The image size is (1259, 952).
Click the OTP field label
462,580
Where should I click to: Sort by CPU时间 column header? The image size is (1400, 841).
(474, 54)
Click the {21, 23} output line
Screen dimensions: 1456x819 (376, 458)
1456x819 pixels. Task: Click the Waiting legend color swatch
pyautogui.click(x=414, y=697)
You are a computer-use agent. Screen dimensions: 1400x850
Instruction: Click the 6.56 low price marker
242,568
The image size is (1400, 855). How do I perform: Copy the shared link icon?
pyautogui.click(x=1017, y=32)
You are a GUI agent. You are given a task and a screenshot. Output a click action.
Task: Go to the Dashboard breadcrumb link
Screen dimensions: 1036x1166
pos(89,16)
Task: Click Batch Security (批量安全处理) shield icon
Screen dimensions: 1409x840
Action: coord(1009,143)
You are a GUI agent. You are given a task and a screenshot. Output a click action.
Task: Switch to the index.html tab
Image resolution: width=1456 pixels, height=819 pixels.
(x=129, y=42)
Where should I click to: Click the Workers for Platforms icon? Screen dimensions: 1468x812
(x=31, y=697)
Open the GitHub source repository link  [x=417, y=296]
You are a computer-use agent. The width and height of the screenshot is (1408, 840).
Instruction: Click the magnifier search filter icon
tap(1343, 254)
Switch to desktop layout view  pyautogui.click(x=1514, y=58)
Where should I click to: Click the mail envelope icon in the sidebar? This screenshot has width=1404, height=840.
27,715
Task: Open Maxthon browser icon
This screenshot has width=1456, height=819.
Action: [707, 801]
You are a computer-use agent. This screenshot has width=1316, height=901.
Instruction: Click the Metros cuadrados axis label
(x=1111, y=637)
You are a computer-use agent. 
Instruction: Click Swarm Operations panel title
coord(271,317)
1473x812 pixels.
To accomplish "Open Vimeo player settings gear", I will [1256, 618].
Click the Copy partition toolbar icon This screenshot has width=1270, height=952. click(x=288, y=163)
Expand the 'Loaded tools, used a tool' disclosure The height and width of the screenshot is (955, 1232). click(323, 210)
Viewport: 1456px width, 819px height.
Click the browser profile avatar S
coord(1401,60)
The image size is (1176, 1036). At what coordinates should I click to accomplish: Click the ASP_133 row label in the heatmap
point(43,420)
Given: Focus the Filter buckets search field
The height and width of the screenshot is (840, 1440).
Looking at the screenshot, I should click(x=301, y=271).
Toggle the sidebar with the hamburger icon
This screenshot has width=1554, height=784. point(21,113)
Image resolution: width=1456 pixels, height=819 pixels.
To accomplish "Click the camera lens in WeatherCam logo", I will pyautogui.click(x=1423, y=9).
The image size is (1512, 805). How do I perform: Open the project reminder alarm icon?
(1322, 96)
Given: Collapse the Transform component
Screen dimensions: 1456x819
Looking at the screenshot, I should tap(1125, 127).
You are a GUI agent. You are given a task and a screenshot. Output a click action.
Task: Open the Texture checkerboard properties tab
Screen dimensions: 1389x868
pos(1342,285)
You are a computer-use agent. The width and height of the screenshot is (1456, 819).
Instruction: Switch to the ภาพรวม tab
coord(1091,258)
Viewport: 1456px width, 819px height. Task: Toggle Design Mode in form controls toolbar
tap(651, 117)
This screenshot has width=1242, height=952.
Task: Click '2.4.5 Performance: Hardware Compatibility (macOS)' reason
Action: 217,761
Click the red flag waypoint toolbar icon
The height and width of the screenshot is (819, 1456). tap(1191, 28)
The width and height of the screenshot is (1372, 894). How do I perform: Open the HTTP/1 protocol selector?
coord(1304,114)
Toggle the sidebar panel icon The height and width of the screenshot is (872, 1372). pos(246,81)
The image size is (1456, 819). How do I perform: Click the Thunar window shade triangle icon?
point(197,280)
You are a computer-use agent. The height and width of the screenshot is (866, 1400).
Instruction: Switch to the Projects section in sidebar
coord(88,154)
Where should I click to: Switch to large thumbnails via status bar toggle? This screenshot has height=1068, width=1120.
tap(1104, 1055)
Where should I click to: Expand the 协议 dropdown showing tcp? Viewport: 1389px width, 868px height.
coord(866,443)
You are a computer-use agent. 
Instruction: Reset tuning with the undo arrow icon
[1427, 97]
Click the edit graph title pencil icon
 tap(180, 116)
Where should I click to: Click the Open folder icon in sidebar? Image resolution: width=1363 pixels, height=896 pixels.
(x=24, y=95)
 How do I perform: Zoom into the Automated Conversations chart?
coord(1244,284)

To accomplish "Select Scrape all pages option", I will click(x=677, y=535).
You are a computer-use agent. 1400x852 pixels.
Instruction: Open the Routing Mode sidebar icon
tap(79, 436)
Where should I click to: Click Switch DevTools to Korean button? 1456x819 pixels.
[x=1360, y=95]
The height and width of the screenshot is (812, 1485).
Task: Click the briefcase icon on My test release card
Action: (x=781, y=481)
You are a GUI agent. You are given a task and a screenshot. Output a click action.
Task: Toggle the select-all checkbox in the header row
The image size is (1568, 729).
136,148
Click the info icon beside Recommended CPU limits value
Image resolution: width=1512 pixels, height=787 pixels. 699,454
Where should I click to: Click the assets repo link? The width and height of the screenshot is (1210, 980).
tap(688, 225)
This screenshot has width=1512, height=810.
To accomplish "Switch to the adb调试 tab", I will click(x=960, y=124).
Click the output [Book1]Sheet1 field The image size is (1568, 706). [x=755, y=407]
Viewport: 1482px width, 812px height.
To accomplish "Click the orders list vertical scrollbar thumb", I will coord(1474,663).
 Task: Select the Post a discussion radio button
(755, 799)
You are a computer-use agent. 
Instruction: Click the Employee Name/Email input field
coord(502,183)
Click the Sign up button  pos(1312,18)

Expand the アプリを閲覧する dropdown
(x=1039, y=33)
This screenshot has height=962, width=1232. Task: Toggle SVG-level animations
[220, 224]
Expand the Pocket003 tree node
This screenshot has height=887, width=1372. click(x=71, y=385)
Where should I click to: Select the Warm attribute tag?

Requirement: Once you have read the records, write every one of them out again exactly.

Result below:
The image size is (1259, 952).
Click the OTP field label
462,580
Where should I click to: Sort by CPU时间 column header? The image size is (1400, 841).
(474, 54)
Click the {21, 23} output line
Screen dimensions: 1456x819 (376, 458)
1456x819 pixels. Task: Click the Waiting legend color swatch
pyautogui.click(x=414, y=697)
You are a computer-use agent. Screen dimensions: 1400x850
Instruction: Click the 6.56 low price marker
242,568
The image size is (1400, 855). How do I perform: Copy the shared link icon?
pyautogui.click(x=1017, y=32)
You are a GUI agent. You are given a task and a screenshot. Output a click action.
Task: Go to the Dashboard breadcrumb link
Screen dimensions: 1036x1166
pos(89,16)
Task: Click Batch Security (批量安全处理) shield icon
Screen dimensions: 1409x840
Action: coord(1009,143)
You are a GUI agent. You are given a task and a screenshot. Output a click action.
Task: Switch to the index.html tab
Image resolution: width=1456 pixels, height=819 pixels.
(x=129, y=42)
Where should I click to: Click the Workers for Platforms icon? Screen dimensions: 1468x812
(x=31, y=697)
Open the GitHub source repository link  [x=417, y=296]
You are a computer-use agent. The width and height of the screenshot is (1408, 840).
Instruction: Click the magnifier search filter icon
tap(1343, 254)
Switch to desktop layout view  pyautogui.click(x=1514, y=58)
Where should I click to: Click the mail envelope icon in the sidebar? This screenshot has width=1404, height=840.
27,715
Task: Open Maxthon browser icon
This screenshot has width=1456, height=819.
Action: [707, 801]
You are a computer-use agent. This screenshot has width=1316, height=901.
Instruction: Click the Metros cuadrados axis label
(x=1111, y=637)
You are a computer-use agent. 
Instruction: Click Swarm Operations panel title
coord(271,317)
1473x812 pixels.
To accomplish "Open Vimeo player settings gear", I will [1256, 618].
Click the Copy partition toolbar icon This screenshot has width=1270, height=952. click(x=288, y=163)
Expand the 'Loaded tools, used a tool' disclosure The height and width of the screenshot is (955, 1232). click(323, 210)
Viewport: 1456px width, 819px height.
Click the browser profile avatar S
coord(1401,60)
The image size is (1176, 1036). At what coordinates should I click to accomplish: Click the ASP_133 row label in the heatmap
point(43,420)
Given: Focus the Filter buckets search field
The height and width of the screenshot is (840, 1440).
Looking at the screenshot, I should click(x=301, y=271).
Toggle the sidebar with the hamburger icon
This screenshot has width=1554, height=784. point(21,113)
Image resolution: width=1456 pixels, height=819 pixels.
To accomplish "Click the camera lens in WeatherCam logo", I will pyautogui.click(x=1423, y=9).
The image size is (1512, 805). How do I perform: Open the project reminder alarm icon?
(1322, 96)
Given: Collapse the Transform component
Screen dimensions: 1456x819
Looking at the screenshot, I should tap(1125, 127).
You are a GUI agent. You are given a task and a screenshot. Output a click action.
Task: Open the Texture checkerboard properties tab
Screen dimensions: 1389x868
pos(1342,285)
You are a computer-use agent. The width and height of the screenshot is (1456, 819).
Instruction: Switch to the ภาพรวม tab
coord(1091,258)
Viewport: 1456px width, 819px height. Task: Toggle Design Mode in form controls toolbar
tap(651, 117)
This screenshot has width=1242, height=952.
Task: Click '2.4.5 Performance: Hardware Compatibility (macOS)' reason
Action: 217,761
Click the red flag waypoint toolbar icon
The height and width of the screenshot is (819, 1456). tap(1191, 28)
The width and height of the screenshot is (1372, 894). How do I perform: Open the HTTP/1 protocol selector?
coord(1304,114)
Toggle the sidebar panel icon The height and width of the screenshot is (872, 1372). pos(246,81)
The image size is (1456, 819). How do I perform: Click the Thunar window shade triangle icon?
point(197,280)
You are a computer-use agent. The height and width of the screenshot is (866, 1400).
Instruction: Switch to the Projects section in sidebar
coord(88,154)
Where should I click to: Switch to large thumbnails via status bar toggle? This screenshot has height=1068, width=1120.
tap(1104, 1055)
Where should I click to: Expand the 协议 dropdown showing tcp? Viewport: 1389px width, 868px height.
coord(866,443)
You are a computer-use agent. 
Instruction: Reset tuning with the undo arrow icon
[1427, 97]
Click the edit graph title pencil icon
 tap(180, 116)
Where should I click to: Click the Open folder icon in sidebar? Image resolution: width=1363 pixels, height=896 pixels.
(x=24, y=95)
 How do I perform: Zoom into the Automated Conversations chart?
coord(1244,284)

To accomplish "Select Scrape all pages option", I will click(x=677, y=535).
You are a computer-use agent. 1400x852 pixels.
Instruction: Open the Routing Mode sidebar icon
tap(79, 436)
Where should I click to: Click Switch DevTools to Korean button? 1456x819 pixels.
[x=1360, y=95]
The height and width of the screenshot is (812, 1485).
Task: Click the briefcase icon on My test release card
Action: (x=781, y=481)
You are a GUI agent. You are given a task and a screenshot. Output a click action.
Task: Toggle the select-all checkbox in the header row
The image size is (1568, 729).
136,148
Click the info icon beside Recommended CPU limits value
Image resolution: width=1512 pixels, height=787 pixels. 699,454
Where should I click to: Click the assets repo link? The width and height of the screenshot is (1210, 980).
tap(688, 225)
This screenshot has width=1512, height=810.
To accomplish "Switch to the adb调试 tab", I will click(x=960, y=124).
Click the output [Book1]Sheet1 field The image size is (1568, 706). [x=755, y=407]
Viewport: 1482px width, 812px height.
To accomplish "Click the orders list vertical scrollbar thumb", I will coord(1474,663).
 Task: Select the Post a discussion radio button
(755, 799)
You are a computer-use agent. 
Instruction: Click the Employee Name/Email input field
coord(502,183)
Click the Sign up button  pos(1312,18)

Expand the アプリを閲覧する dropdown
(x=1039, y=33)
This screenshot has height=962, width=1232. Task: Toggle SVG-level animations
[220, 224]
Expand the Pocket003 tree node
This screenshot has height=887, width=1372. click(x=71, y=385)
Where should I click to: Select the Warm attribute tag?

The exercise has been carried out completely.